*Requirements:*
Repeat the stretch of the data from the line containing "You are a computer-use" through the end of the data, both ends included, with every coordinate in the answers multiplied by 2.6 and rounded to the nearest whole number, halves rounded up. Leave the pictures out of your answer.

— start Data provided —

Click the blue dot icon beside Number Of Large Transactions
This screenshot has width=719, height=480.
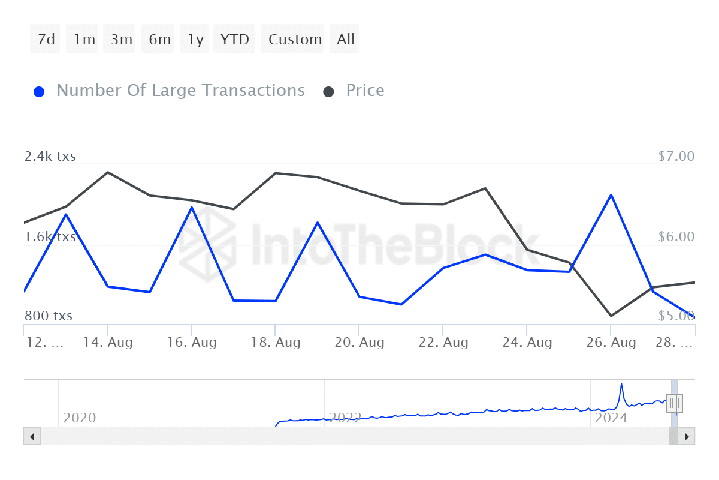(x=39, y=91)
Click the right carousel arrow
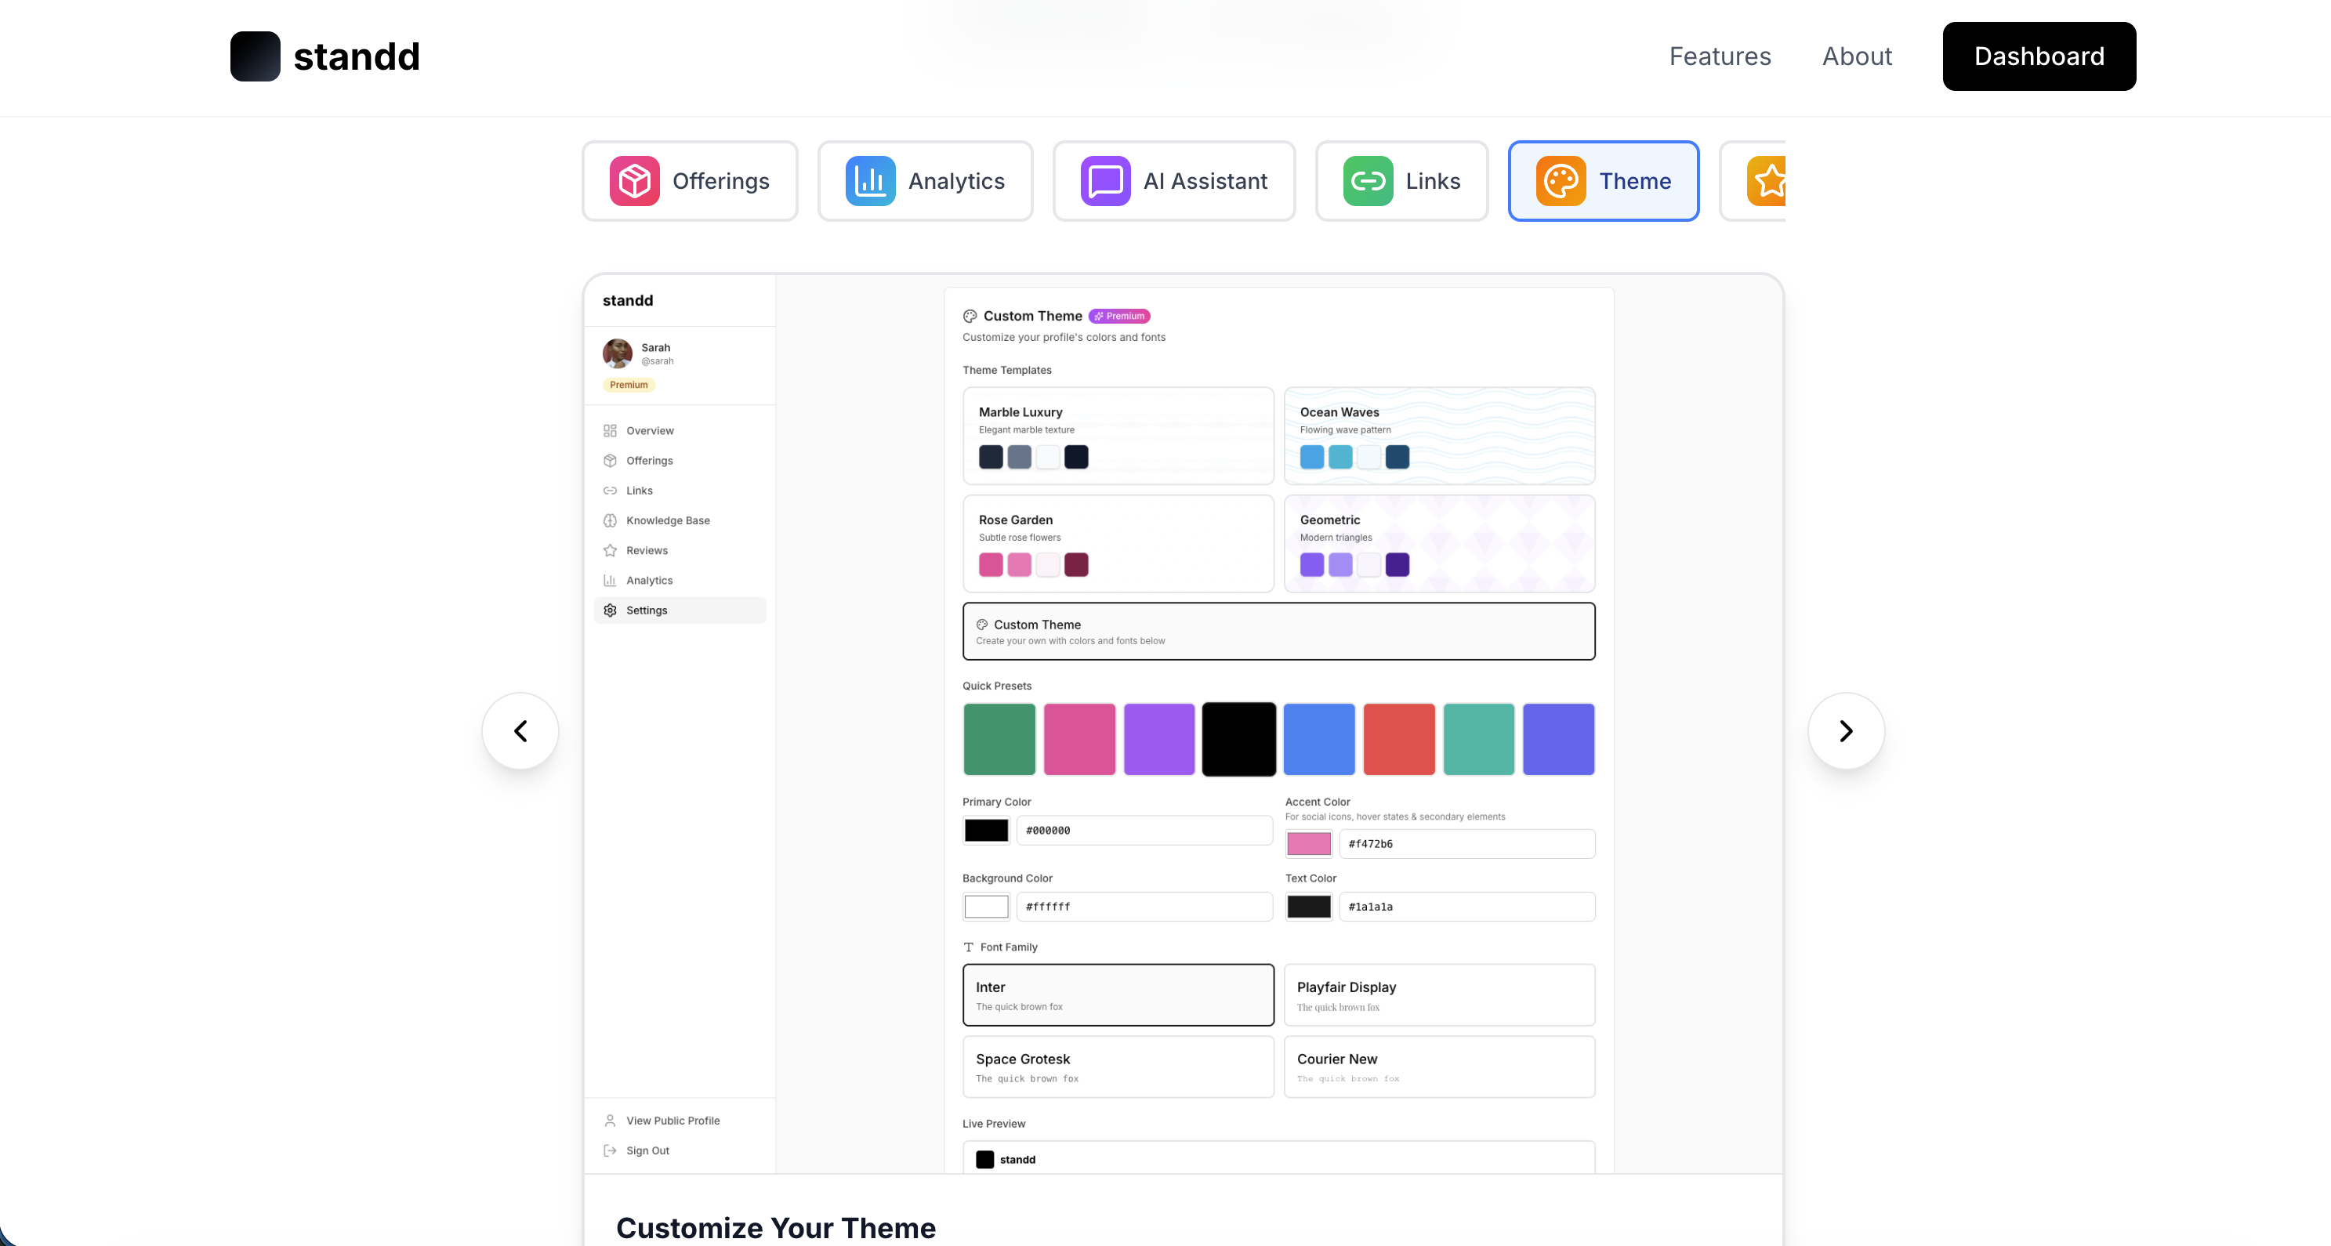This screenshot has width=2331, height=1246. point(1846,730)
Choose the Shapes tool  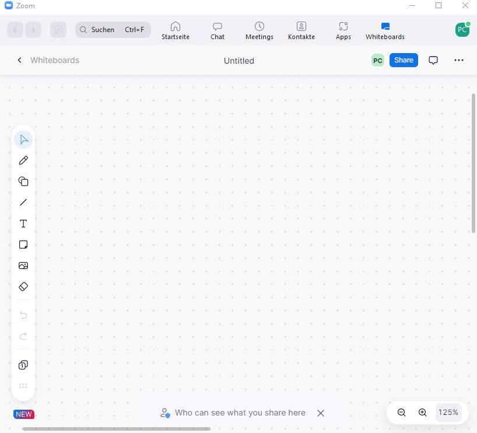coord(23,181)
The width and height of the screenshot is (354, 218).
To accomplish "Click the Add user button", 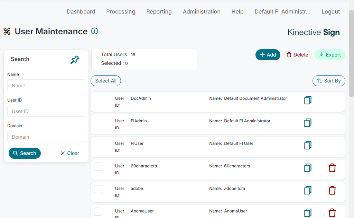I will point(268,55).
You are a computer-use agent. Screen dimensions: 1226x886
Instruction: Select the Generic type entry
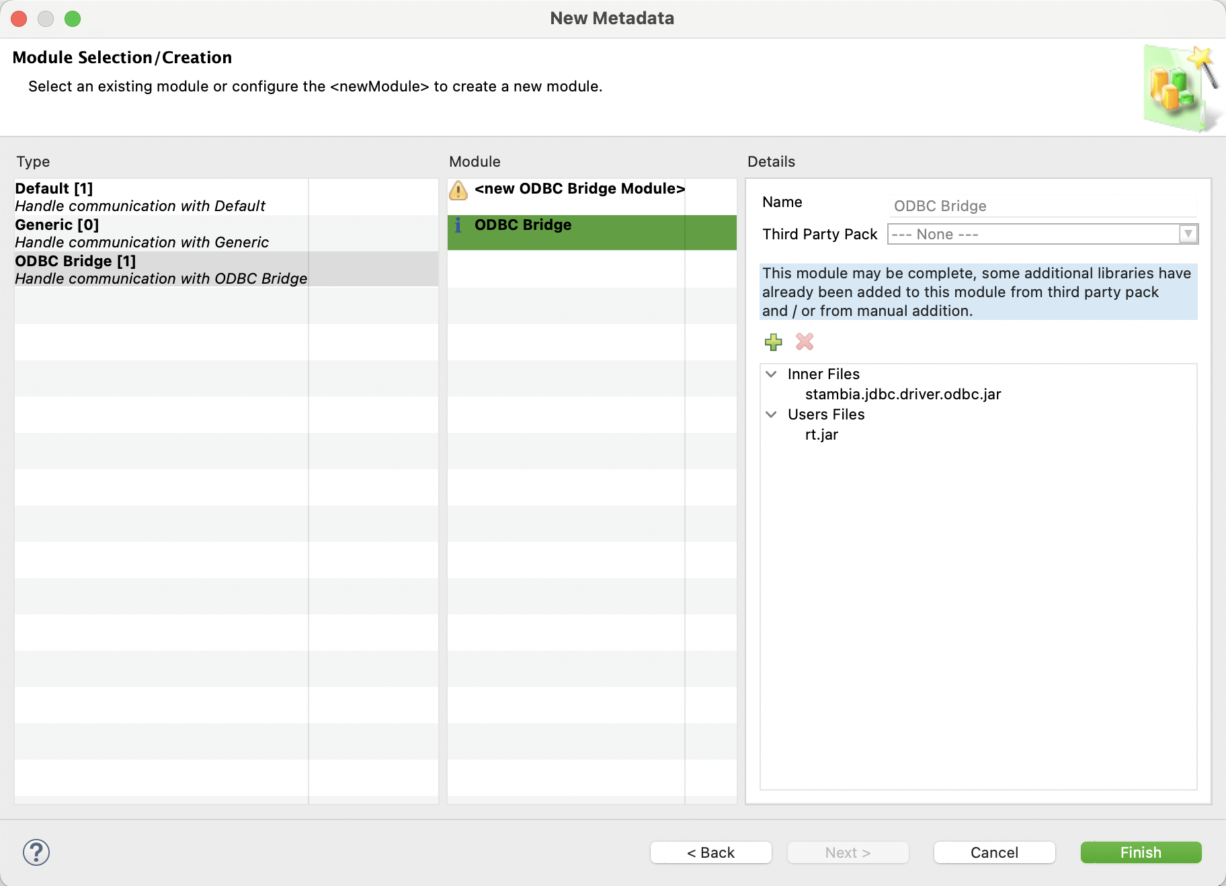(x=134, y=233)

— end Data provided —

*Response:*
You are a computer-use agent. Screen dimensions: 1226x886
Instruction: Select the Generic type entry
(x=348, y=606)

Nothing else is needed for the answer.